**WORK TO BE COMPLETED:**
Report back every line from the entries below in which the word "Viewport" occurs.

-- PROVIDED ENTRIES follows --

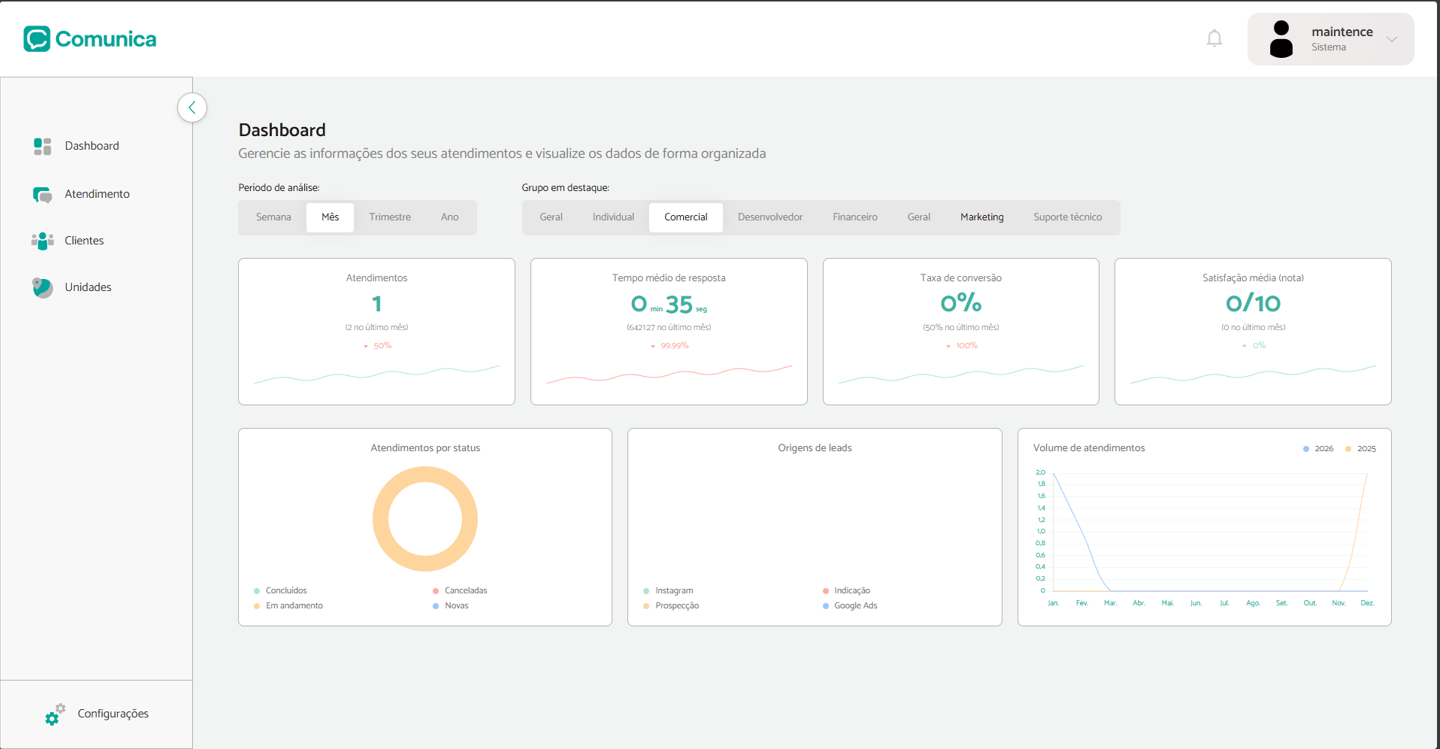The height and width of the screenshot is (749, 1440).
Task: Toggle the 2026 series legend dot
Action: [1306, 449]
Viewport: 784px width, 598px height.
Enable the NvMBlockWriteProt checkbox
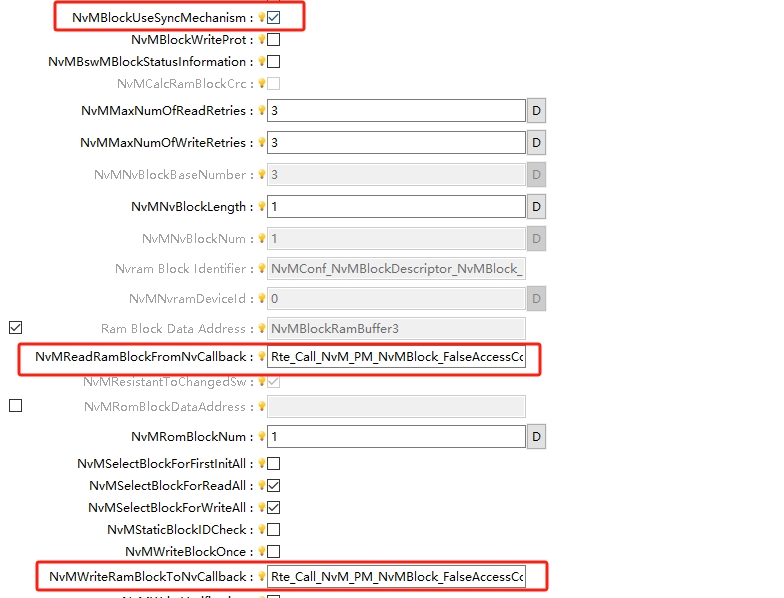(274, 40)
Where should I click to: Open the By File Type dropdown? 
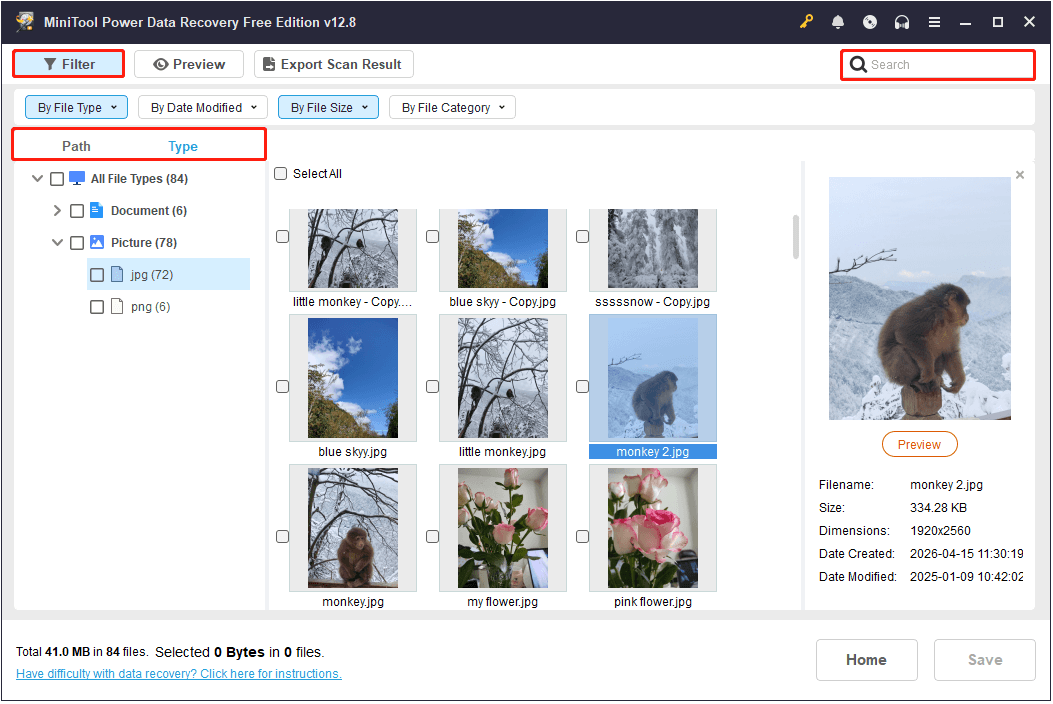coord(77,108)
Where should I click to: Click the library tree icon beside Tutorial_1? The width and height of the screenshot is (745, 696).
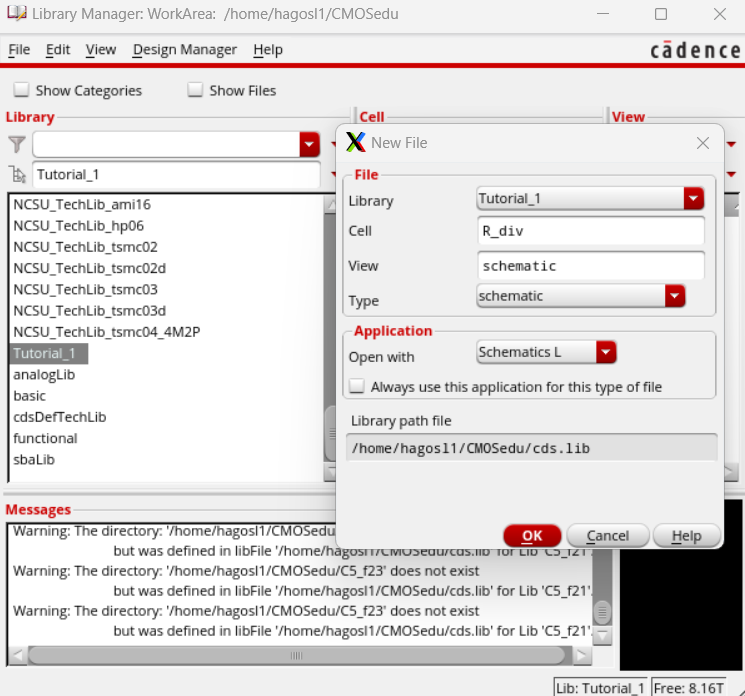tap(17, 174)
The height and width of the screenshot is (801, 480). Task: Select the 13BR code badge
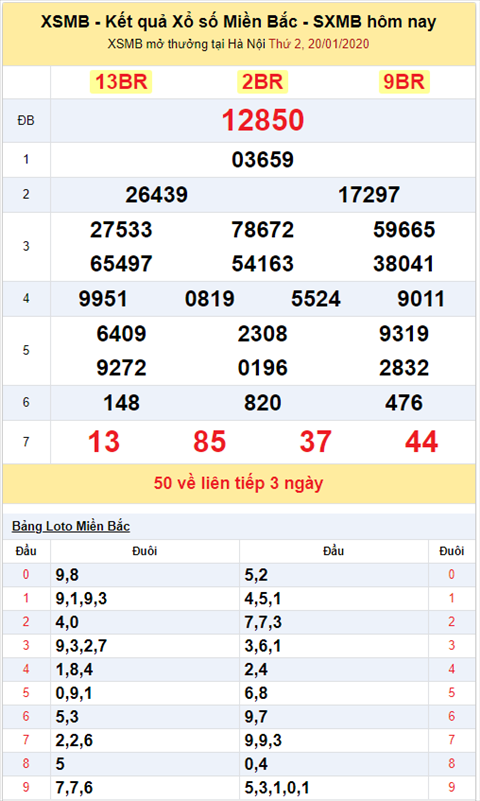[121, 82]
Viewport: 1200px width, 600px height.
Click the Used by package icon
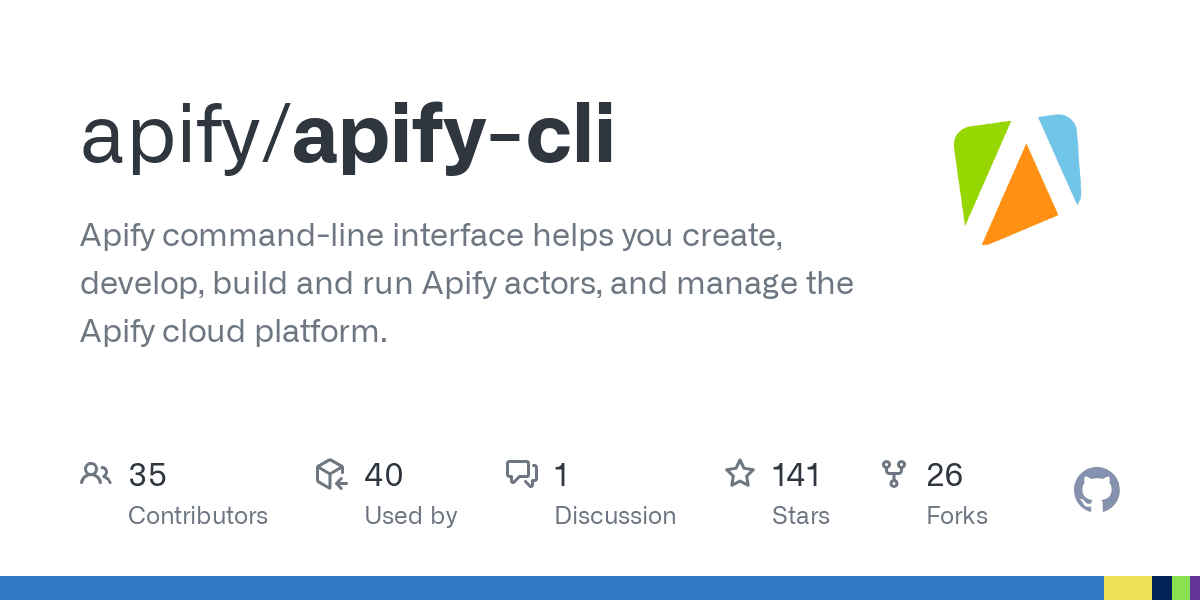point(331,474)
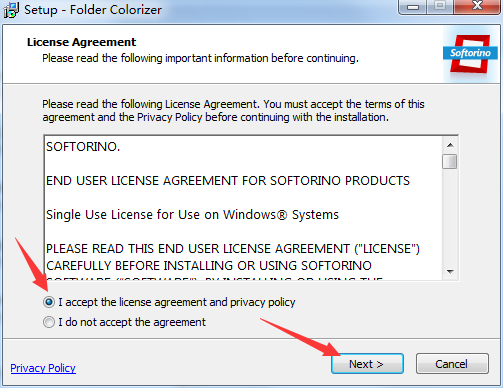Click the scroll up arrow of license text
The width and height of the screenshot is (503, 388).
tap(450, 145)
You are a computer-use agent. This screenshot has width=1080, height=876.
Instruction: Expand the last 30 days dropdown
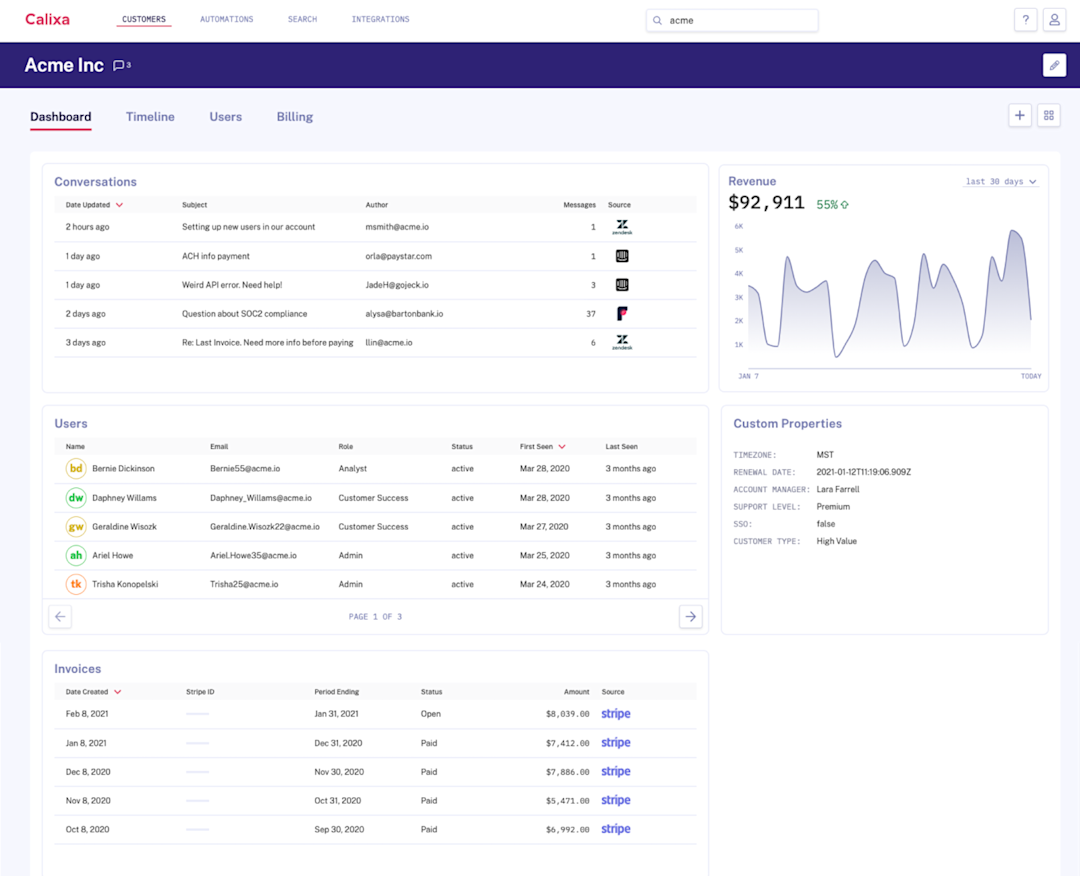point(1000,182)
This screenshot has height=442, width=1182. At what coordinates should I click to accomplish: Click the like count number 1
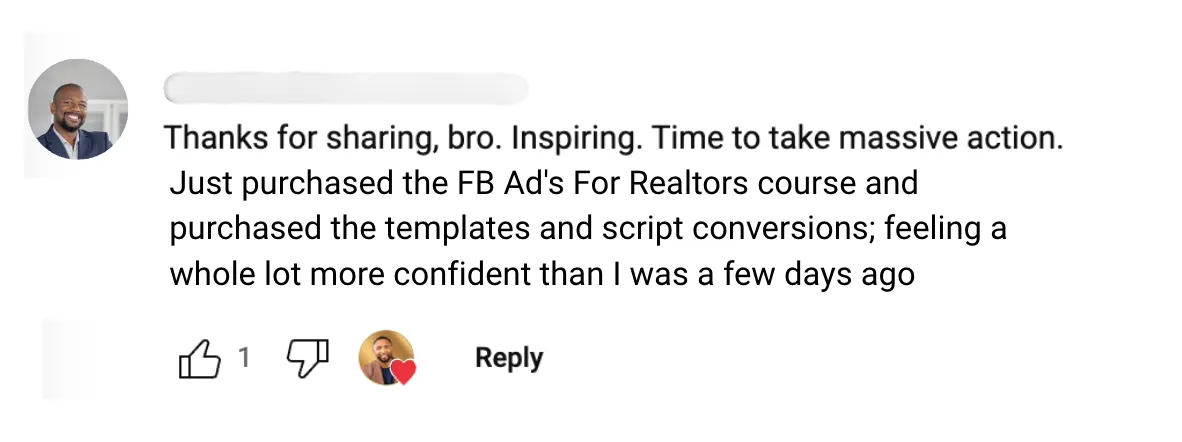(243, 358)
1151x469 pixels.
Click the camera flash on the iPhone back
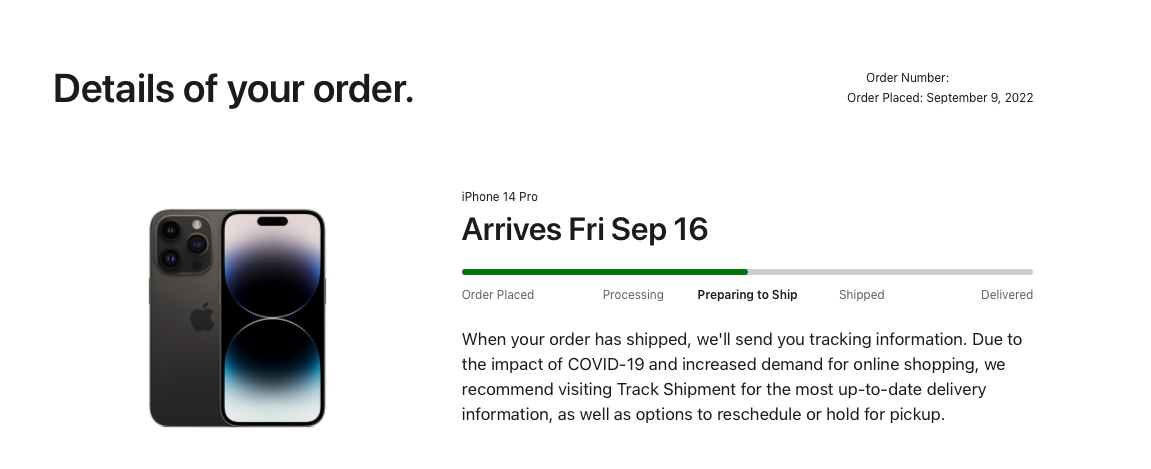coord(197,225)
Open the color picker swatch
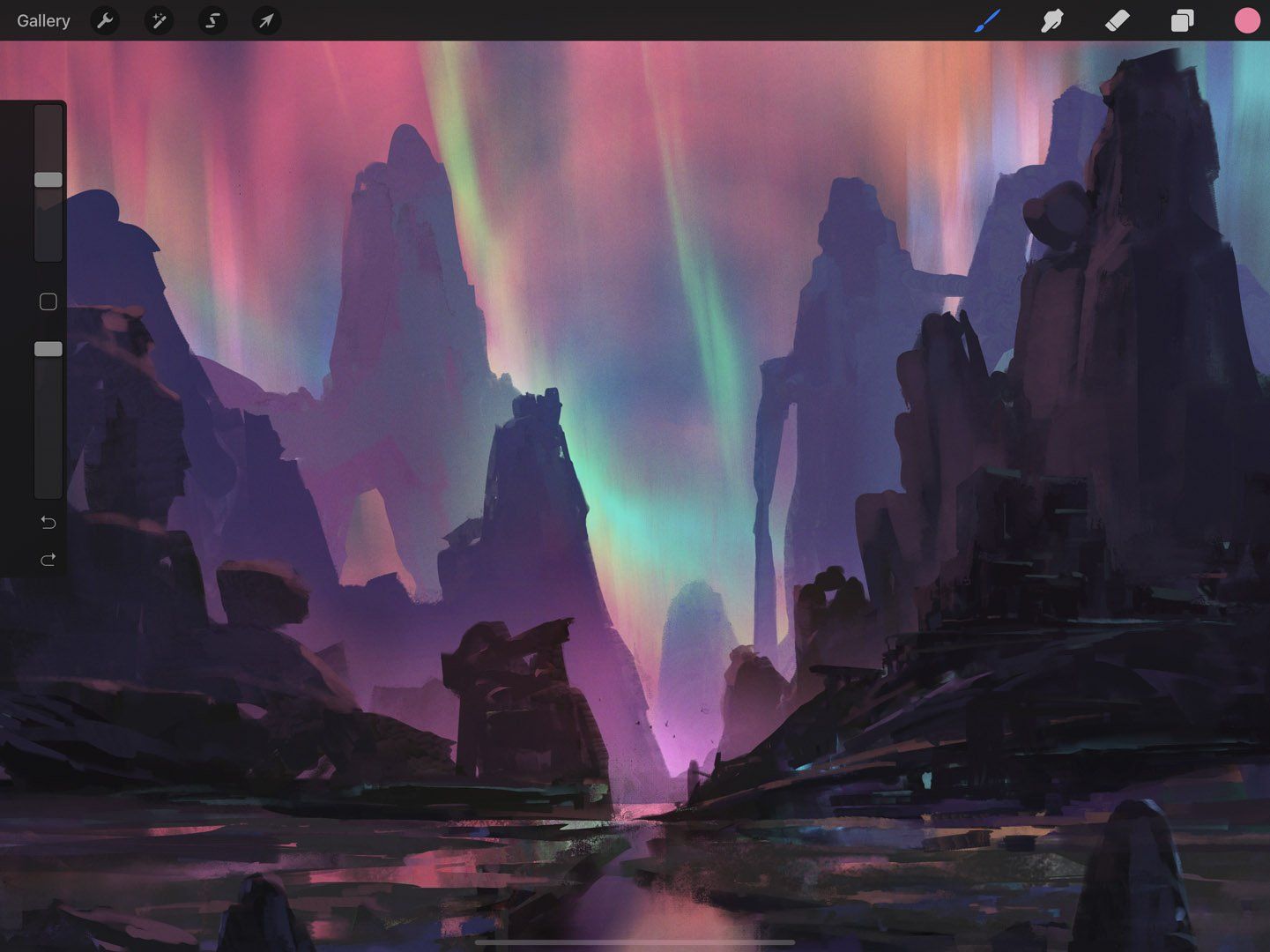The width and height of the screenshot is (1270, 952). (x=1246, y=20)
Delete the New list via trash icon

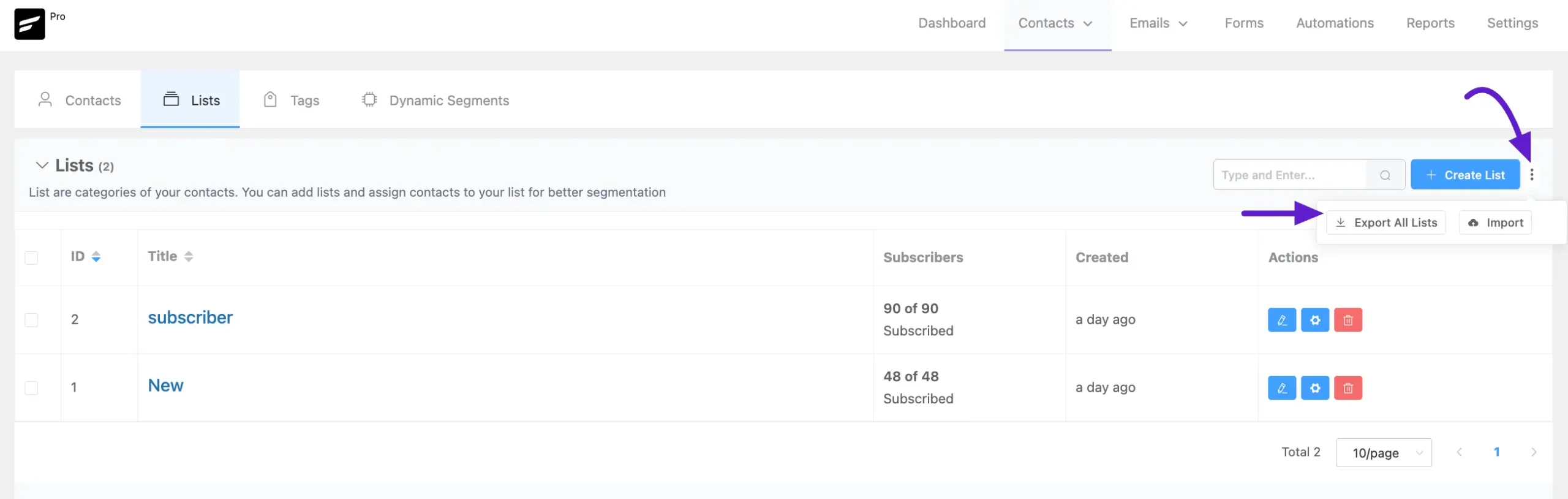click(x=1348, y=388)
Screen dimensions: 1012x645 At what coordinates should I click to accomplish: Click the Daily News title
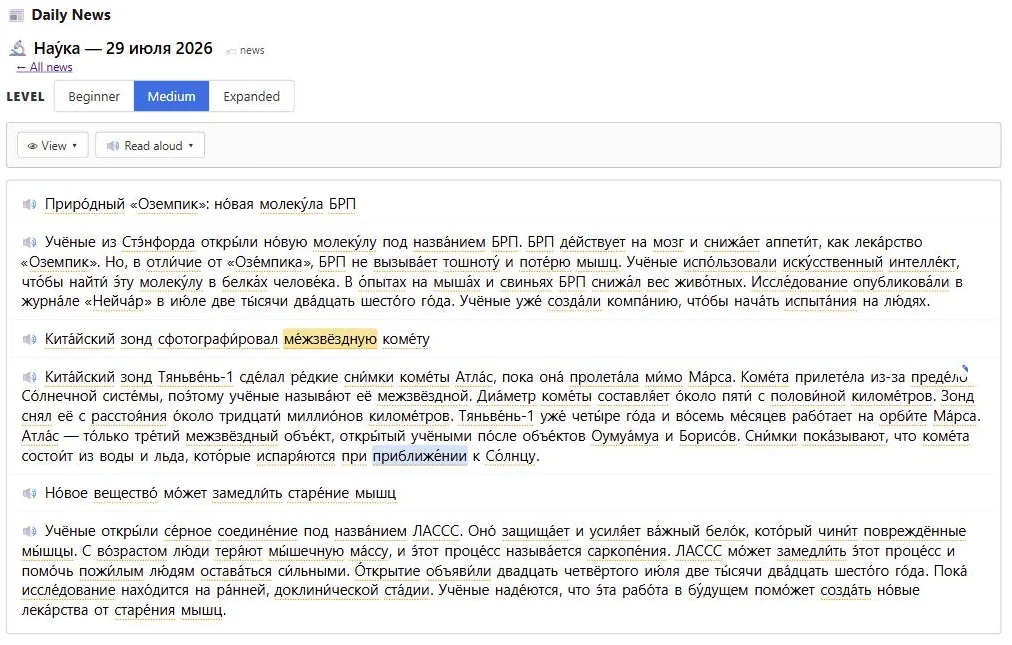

-- PROVIDED ENTRIES concluded --

**TASK RESULT:**
Viewport: 784px width, 598px height.
Viewport: 1200px width, 600px height.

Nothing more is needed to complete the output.